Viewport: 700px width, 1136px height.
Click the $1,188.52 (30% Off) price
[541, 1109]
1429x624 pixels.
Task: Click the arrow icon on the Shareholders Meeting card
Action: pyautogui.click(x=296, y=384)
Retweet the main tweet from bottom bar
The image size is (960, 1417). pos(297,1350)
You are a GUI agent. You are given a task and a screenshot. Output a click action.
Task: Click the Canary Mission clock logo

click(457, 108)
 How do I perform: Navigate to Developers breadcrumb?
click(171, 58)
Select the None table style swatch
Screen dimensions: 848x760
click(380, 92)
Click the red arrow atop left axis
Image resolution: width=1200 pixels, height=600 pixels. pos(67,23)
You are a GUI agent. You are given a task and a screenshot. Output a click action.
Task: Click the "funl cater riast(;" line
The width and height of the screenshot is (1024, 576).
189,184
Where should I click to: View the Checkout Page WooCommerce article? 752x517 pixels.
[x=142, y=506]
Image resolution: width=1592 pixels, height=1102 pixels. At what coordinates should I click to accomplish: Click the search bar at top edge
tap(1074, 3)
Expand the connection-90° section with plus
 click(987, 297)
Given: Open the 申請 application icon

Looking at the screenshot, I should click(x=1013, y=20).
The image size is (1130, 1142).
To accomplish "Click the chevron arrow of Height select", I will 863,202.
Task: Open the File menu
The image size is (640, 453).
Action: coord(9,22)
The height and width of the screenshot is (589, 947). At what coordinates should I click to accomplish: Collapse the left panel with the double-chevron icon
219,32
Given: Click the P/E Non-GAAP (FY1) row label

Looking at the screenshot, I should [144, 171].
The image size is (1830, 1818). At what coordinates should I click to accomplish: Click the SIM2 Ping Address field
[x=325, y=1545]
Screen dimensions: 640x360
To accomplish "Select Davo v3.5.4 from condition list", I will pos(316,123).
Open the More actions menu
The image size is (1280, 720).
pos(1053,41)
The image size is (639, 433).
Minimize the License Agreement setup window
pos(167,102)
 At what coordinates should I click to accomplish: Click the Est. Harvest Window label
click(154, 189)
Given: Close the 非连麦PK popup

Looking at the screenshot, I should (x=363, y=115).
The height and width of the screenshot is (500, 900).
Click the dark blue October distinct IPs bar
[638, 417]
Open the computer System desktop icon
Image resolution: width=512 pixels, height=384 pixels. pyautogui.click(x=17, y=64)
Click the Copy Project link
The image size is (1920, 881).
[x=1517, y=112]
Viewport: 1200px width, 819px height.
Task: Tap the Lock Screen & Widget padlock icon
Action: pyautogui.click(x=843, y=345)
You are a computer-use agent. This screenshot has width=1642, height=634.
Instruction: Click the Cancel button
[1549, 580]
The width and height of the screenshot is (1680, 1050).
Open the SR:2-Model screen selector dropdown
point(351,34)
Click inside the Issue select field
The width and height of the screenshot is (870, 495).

*-*-*

Work instructions
Everything from the line containing "At what coordinates should I click to accomplish: Click the Est." through the last line above should be set down exactly; include no other lines.

Response
 At what coordinates should I click to accomplish: Click the Est. Harvest Window label
click(154, 189)
Given: Close the 非连麦PK popup

Looking at the screenshot, I should (x=363, y=115).
The height and width of the screenshot is (500, 900).
Click the dark blue October distinct IPs bar
[638, 417]
Open the computer System desktop icon
Image resolution: width=512 pixels, height=384 pixels. pyautogui.click(x=17, y=64)
Click the Copy Project link
The image size is (1920, 881).
[x=1517, y=112]
Viewport: 1200px width, 819px height.
Task: Tap the Lock Screen & Widget padlock icon
Action: pyautogui.click(x=843, y=345)
You are a computer-use agent. This screenshot has width=1642, height=634.
Instruction: Click the Cancel button
[1549, 580]
The width and height of the screenshot is (1680, 1050).
Open the SR:2-Model screen selector dropdown
point(351,34)
Click inside the Issue select field
The width and height of the screenshot is (870, 495).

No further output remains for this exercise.